A C idiom (I've so very much embraced not using pointers in my D world) which technically leaves "p" pointing beyond the memory range. Perhaps this is the special case being addressed?

Andy

c++ iterators had to start as backwards compadable with plain pointers (steponov was a no body before stl, and even if the standards care about him now, they wouldntve before he published) this was terrible, that api is ugly

Iterators are two pointers and one is 1 off the end of the array(presumably so you could make the ugly for statement work); I think its a little culty to claim the "c's biggest mistake" but as an api, yes its better in ranges

d is c++ replacement, and ranges are about cleaning up iterator, d2 and ranges was 10-ish years ago, programming in d is also 10-ish years ago

4 days ago
On 8/16/25 8:44 AM, Brother Bill wrote:

> Source: Programming in D book, page 432, chapter 68.8
> Quote: It is valid to point at the imaginary element one past the end of
> an array.

I am the author. I have no problem with that part of the book: The quote is correct.

Both C and C++ explicitly state what I wrote above. That guarantee is necessary so that looping over the elements of an array does not make the program illegal just because the array may be sitting at the end of an allocated page.

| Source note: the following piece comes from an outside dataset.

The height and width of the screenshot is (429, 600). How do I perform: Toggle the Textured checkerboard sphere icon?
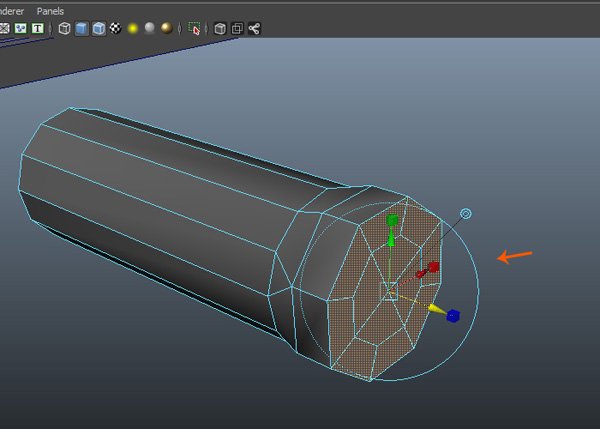[x=116, y=28]
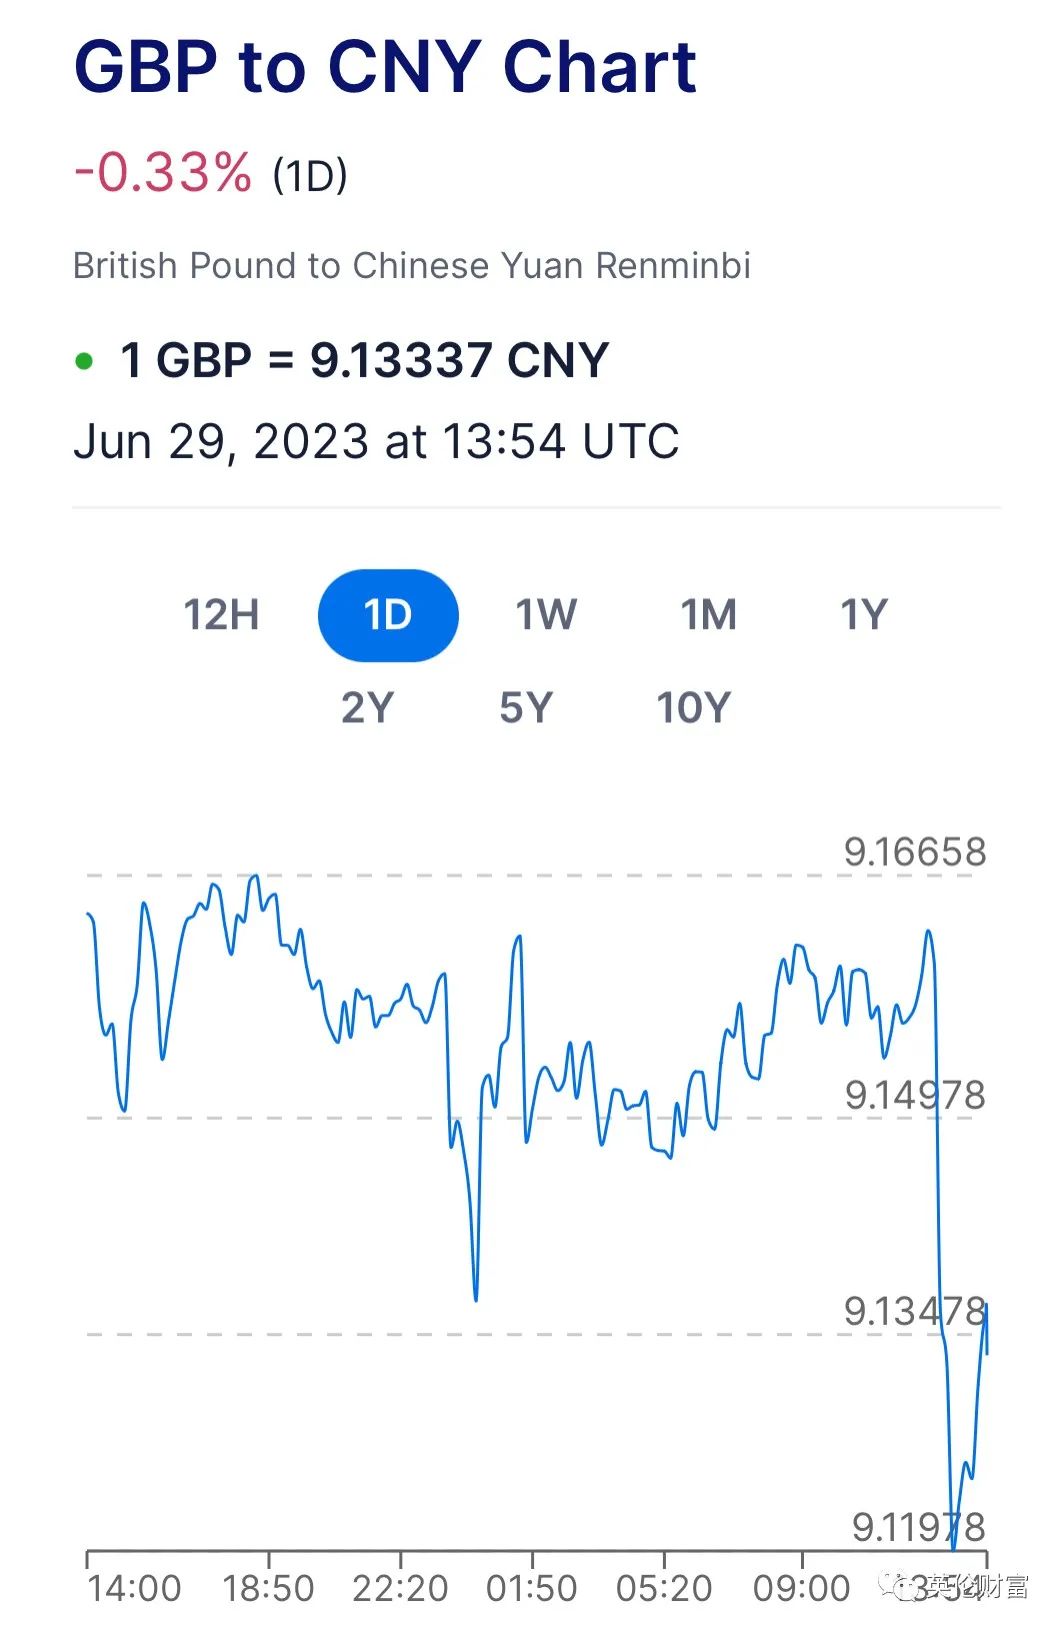Viewport: 1064px width, 1633px height.
Task: Show the 5Y chart range
Action: [x=526, y=707]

D does not reject that part of C's memory model.

Ali

4 days ago
On Sat, Aug 16, 2025 at 10:28:15PM +0000, Andy Valencia via Digitalmars-d-learn wrote:
> On Saturday, 16 August 2025 at 21:58:30 UTC, Paul Backus wrote:
> > Creating a pointer that points out-of-bounds does not, by itself, result in undefined behavior.
> > 
> > However, such a pointer would not be considered a [safe value][1], because dereferencing it *would* result in undefined behavior.
> 
> I'm just pondering whether the intention was to accomodate this looping pattern:
> 
> ```d
> int sum_values(int* p, uint nval) {
>   int result = 0;
>   foreach(_; 0 .. nval) {
>     result += *p++;
>   }
>   return result;
> }
> ```
> 
> A C idiom (I've so very much embraced not using pointers in my D world) which technically leaves "p" pointing beyond the memory range. Perhaps this is the special case being addressed?
[...]

Why does it need to be addressed?  D has arrays and slices that know their own length.  From p and nval you can form the slice p[0 .. nval] which lets you iterate safely without risking illegal memory accesses:

	int sum_values(int[] arr) {
		int result = 0;
		foreach (i; arr) {
			result = i;
		}
		return result;
	}


T

-- 
Never wrestle a pig. You both get covered in mud, and the pig likes it.